==== Given records ====

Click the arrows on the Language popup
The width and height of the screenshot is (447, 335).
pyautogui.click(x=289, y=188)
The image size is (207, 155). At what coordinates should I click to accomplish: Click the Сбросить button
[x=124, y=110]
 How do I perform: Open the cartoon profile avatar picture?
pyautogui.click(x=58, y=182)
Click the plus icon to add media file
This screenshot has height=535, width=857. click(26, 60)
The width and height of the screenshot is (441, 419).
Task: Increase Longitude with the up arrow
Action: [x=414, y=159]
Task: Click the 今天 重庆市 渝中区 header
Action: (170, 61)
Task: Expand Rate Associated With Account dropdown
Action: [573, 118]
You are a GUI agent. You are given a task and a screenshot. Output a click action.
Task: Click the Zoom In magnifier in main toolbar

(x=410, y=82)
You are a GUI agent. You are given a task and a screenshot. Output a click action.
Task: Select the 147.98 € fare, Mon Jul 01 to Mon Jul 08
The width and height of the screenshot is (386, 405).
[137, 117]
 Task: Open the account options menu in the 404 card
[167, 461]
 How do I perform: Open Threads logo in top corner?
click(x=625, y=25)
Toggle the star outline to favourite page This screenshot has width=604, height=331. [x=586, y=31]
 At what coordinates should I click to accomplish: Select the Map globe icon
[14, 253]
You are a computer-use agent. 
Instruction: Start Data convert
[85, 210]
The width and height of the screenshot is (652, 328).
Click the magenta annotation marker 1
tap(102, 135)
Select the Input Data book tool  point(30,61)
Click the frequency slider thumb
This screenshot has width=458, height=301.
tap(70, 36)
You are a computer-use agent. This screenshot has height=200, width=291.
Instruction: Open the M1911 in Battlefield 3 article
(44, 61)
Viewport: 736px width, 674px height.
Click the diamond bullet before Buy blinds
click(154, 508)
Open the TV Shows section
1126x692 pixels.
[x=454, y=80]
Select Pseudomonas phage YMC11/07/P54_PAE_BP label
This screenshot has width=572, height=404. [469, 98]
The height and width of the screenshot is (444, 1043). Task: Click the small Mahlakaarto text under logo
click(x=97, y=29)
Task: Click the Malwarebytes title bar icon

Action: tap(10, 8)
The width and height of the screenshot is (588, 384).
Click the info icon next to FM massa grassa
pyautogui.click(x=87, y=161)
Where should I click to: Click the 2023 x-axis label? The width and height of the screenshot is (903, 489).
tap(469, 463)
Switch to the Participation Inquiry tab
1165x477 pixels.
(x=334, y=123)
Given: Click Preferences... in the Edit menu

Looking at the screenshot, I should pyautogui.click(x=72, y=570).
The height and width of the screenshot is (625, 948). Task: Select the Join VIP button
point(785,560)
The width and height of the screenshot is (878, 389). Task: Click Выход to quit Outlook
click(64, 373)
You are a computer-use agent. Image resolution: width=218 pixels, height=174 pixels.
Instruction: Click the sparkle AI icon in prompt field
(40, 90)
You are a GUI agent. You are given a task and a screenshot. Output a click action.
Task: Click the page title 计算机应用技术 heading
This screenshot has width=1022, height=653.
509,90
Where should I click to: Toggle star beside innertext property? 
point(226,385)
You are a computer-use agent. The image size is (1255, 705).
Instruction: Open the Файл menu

====

*Directions*
The records above are to be duplicated exactly, every one of them.

*Task answer*
Click the arrows on the Language popup
The width and height of the screenshot is (447, 335).
pyautogui.click(x=289, y=188)
The image size is (207, 155). At what coordinates should I click to accomplish: Click the Сбросить button
[x=124, y=110]
 How do I perform: Open the cartoon profile avatar picture?
pyautogui.click(x=58, y=182)
Click the plus icon to add media file
This screenshot has height=535, width=857. click(26, 60)
The width and height of the screenshot is (441, 419).
Task: Increase Longitude with the up arrow
Action: [x=414, y=159]
Task: Click the 今天 重庆市 渝中区 header
Action: (170, 61)
Task: Expand Rate Associated With Account dropdown
Action: [573, 118]
You are a GUI agent. You are given a task and a screenshot. Output a click action.
Task: Click the Zoom In magnifier in main toolbar

(x=410, y=82)
You are a GUI agent. You are given a task and a screenshot. Output a click action.
Task: Select the 147.98 € fare, Mon Jul 01 to Mon Jul 08
The width and height of the screenshot is (386, 405).
[137, 117]
 Task: Open the account options menu in the 404 card
[167, 461]
 How do I perform: Open Threads logo in top corner?
click(x=625, y=25)
Toggle the star outline to favourite page This screenshot has width=604, height=331. [x=586, y=31]
 At what coordinates should I click to accomplish: Select the Map globe icon
[14, 253]
You are a computer-use agent. 
Instruction: Start Data convert
[85, 210]
The width and height of the screenshot is (652, 328).
Click the magenta annotation marker 1
tap(102, 135)
Select the Input Data book tool  point(30,61)
Click the frequency slider thumb
This screenshot has width=458, height=301.
tap(70, 36)
You are a computer-use agent. This screenshot has height=200, width=291.
Instruction: Open the M1911 in Battlefield 3 article
(44, 61)
Viewport: 736px width, 674px height.
Click the diamond bullet before Buy blinds
click(154, 508)
Open the TV Shows section
1126x692 pixels.
[x=454, y=80]
Select Pseudomonas phage YMC11/07/P54_PAE_BP label
This screenshot has width=572, height=404. [469, 98]
The height and width of the screenshot is (444, 1043). Task: Click the small Mahlakaarto text under logo
click(x=97, y=29)
Task: Click the Malwarebytes title bar icon

Action: tap(10, 8)
The width and height of the screenshot is (588, 384).
Click the info icon next to FM massa grassa
pyautogui.click(x=87, y=161)
Where should I click to: Click the 2023 x-axis label? The width and height of the screenshot is (903, 489).
tap(469, 463)
Switch to the Participation Inquiry tab
1165x477 pixels.
(x=334, y=123)
Given: Click Preferences... in the Edit menu

Looking at the screenshot, I should pyautogui.click(x=72, y=570).
The height and width of the screenshot is (625, 948). Task: Select the Join VIP button
point(785,560)
The width and height of the screenshot is (878, 389). Task: Click Выход to quit Outlook
click(64, 373)
You are a computer-use agent. Image resolution: width=218 pixels, height=174 pixels.
Instruction: Click the sparkle AI icon in prompt field
(40, 90)
You are a GUI agent. You are given a task and a screenshot. Output a click action.
Task: Click the page title 计算机应用技术 heading
This screenshot has width=1022, height=653.
509,90
Where should I click to: Toggle star beside innertext property? 
point(226,385)
You are a computer-use agent. The image size is (1255, 705).
Instruction: Open the Файл menu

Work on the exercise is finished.